## Task prompt:
Check every line of the data below for the string "pencil", and copy the ones that hold it.

## Records provided:
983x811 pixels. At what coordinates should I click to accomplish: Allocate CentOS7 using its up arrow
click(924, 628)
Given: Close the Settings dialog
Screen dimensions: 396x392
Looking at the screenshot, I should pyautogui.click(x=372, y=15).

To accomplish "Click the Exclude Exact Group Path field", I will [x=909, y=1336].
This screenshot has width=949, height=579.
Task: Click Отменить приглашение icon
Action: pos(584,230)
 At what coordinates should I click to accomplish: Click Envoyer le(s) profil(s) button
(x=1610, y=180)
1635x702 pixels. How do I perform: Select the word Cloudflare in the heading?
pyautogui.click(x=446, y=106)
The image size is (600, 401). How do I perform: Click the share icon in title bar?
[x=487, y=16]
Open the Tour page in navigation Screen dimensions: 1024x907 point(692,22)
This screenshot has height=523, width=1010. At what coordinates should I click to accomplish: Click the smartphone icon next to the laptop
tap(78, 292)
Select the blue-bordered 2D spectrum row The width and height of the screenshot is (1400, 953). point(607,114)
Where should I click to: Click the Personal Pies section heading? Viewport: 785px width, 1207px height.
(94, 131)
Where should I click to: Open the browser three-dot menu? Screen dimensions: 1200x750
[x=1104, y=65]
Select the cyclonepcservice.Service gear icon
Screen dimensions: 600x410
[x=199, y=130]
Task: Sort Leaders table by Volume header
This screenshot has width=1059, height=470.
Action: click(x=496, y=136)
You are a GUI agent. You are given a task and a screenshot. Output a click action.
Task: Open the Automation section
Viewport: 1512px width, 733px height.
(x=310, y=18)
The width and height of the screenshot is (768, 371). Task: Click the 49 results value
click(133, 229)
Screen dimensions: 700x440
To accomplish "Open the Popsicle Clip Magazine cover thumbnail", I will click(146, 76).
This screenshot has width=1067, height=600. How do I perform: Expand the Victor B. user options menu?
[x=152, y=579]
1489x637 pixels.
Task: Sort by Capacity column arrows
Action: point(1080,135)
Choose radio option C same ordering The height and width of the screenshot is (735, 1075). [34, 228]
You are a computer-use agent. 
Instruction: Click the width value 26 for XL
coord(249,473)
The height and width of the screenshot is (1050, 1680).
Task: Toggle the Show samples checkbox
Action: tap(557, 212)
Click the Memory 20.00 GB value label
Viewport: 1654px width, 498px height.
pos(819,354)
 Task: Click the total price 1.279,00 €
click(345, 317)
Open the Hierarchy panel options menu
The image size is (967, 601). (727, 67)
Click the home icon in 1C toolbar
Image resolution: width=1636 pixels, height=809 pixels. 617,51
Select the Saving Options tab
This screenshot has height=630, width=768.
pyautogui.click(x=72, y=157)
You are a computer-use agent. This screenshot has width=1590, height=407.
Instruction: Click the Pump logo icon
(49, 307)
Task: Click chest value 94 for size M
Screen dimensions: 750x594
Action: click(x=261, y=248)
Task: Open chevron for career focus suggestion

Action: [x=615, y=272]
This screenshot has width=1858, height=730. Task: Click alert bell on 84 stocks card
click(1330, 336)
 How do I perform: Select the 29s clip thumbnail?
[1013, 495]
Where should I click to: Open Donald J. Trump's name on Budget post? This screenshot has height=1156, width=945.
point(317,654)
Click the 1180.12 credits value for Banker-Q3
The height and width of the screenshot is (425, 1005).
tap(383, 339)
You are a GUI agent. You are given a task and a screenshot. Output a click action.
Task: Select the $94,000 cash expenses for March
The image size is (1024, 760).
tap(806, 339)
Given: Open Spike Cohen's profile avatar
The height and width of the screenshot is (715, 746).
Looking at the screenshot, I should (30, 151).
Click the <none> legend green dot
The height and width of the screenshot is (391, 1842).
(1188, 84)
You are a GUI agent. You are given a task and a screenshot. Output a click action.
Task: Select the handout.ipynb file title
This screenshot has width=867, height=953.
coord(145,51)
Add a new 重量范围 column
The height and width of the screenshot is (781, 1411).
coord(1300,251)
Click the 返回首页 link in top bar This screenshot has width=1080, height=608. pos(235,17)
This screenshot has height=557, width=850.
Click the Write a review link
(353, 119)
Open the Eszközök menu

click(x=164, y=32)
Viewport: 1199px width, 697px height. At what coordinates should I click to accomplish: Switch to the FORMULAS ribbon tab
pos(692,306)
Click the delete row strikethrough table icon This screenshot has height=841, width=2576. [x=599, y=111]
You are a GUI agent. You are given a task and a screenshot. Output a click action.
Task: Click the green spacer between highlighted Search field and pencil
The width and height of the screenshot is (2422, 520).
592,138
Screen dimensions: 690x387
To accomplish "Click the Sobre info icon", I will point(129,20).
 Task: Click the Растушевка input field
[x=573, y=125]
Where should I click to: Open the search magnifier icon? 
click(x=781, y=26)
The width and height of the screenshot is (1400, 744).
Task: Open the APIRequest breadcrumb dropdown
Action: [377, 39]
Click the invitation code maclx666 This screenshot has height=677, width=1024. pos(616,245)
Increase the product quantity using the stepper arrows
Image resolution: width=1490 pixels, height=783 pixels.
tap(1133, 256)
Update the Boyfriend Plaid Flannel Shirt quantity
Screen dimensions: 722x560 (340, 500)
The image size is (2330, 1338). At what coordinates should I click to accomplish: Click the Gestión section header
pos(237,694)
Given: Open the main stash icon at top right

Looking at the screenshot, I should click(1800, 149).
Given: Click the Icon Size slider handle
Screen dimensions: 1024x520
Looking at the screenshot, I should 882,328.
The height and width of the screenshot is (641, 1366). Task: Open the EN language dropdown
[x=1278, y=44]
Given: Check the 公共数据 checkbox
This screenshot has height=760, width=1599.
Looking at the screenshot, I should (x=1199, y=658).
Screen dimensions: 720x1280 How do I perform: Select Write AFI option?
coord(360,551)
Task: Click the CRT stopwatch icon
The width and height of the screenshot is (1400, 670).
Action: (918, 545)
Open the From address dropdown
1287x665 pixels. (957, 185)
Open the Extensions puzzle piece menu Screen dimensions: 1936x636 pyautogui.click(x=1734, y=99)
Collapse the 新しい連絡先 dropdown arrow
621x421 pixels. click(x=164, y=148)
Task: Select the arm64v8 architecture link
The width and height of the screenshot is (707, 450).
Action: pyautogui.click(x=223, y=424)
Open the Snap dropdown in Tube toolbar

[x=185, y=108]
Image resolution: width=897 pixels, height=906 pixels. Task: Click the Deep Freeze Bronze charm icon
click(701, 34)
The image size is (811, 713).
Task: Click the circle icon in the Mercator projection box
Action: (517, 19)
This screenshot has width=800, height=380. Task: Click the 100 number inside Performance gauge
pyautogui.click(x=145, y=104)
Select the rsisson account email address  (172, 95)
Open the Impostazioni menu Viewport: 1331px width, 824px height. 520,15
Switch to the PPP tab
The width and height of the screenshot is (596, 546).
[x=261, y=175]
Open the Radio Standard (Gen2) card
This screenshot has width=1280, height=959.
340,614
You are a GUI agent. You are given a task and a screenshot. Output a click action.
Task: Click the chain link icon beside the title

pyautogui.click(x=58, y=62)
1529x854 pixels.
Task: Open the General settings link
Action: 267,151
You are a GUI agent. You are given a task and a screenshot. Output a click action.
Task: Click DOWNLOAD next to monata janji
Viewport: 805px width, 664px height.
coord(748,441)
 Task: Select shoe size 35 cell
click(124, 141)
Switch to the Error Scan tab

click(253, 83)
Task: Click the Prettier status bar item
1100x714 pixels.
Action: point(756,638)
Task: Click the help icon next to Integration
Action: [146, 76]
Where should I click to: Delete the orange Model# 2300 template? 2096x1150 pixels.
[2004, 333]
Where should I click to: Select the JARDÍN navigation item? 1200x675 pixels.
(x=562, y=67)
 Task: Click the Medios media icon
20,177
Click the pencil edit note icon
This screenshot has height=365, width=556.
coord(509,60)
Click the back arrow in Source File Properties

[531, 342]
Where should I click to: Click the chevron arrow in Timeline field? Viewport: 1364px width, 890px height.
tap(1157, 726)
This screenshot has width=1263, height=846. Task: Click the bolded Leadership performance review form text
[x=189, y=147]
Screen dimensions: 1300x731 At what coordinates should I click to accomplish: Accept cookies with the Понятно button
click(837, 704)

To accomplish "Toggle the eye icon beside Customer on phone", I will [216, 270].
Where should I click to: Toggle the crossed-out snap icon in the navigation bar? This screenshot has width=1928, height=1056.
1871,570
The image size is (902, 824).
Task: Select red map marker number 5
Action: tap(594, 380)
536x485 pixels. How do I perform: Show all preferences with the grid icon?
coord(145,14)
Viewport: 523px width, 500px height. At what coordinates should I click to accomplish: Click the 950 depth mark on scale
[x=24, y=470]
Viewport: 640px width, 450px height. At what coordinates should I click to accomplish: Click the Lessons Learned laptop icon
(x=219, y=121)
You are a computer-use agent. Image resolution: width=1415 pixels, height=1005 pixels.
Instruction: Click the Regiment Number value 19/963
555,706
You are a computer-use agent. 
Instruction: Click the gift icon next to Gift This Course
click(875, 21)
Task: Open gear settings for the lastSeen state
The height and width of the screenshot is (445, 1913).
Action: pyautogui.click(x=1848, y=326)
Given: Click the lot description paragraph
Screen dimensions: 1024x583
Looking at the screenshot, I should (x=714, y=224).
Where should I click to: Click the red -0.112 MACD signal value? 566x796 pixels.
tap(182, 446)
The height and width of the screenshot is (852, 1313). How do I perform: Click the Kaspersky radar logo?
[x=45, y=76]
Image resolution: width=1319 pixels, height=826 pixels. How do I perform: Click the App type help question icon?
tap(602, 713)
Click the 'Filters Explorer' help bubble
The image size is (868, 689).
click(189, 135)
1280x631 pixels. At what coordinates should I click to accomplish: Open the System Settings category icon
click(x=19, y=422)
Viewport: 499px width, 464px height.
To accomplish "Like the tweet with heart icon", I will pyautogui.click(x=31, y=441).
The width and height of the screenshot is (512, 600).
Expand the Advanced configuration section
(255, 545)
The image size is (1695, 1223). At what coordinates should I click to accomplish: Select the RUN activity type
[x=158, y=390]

## Result:
Task: Click the green spacer between highlighted Search field and pencil
Click the pencil edit note icon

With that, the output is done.